(Items listed in a dataset)
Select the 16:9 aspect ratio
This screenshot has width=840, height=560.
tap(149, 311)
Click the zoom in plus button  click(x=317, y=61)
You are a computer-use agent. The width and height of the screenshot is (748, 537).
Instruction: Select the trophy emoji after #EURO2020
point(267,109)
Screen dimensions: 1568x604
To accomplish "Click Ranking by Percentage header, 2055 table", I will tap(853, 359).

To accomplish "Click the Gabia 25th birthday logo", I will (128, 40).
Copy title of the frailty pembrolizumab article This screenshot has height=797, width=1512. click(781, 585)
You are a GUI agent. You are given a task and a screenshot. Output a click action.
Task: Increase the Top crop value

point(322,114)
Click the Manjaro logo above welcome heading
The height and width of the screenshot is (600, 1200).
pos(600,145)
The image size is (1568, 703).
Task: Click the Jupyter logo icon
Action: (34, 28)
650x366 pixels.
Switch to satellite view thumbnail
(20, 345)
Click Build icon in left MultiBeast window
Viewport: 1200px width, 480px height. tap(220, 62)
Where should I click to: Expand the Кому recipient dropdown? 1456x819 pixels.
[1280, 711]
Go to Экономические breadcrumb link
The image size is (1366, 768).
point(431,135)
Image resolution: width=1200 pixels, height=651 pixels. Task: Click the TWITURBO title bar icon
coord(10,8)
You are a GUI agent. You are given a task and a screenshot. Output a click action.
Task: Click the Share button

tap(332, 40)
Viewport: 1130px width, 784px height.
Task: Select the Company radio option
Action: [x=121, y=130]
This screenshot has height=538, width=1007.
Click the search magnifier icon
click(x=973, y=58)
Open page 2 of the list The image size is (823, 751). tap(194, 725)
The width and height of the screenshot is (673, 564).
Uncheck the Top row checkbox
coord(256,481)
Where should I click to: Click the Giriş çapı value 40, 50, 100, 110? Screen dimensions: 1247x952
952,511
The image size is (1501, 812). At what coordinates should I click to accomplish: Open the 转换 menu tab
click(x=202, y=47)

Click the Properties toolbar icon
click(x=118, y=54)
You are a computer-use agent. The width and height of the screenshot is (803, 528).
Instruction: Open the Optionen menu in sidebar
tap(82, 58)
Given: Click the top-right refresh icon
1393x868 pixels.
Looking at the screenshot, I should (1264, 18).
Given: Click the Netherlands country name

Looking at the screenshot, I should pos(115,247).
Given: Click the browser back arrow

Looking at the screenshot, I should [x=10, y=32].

### WHAT TO PRODUCE
Gather every line above that contains the string "Instruction", and copy each one in full.

### COMPLETE ANSWER
Instruction: Select the trophy emoji after #EURO2020
Instruction: Open the Optionen menu in sidebar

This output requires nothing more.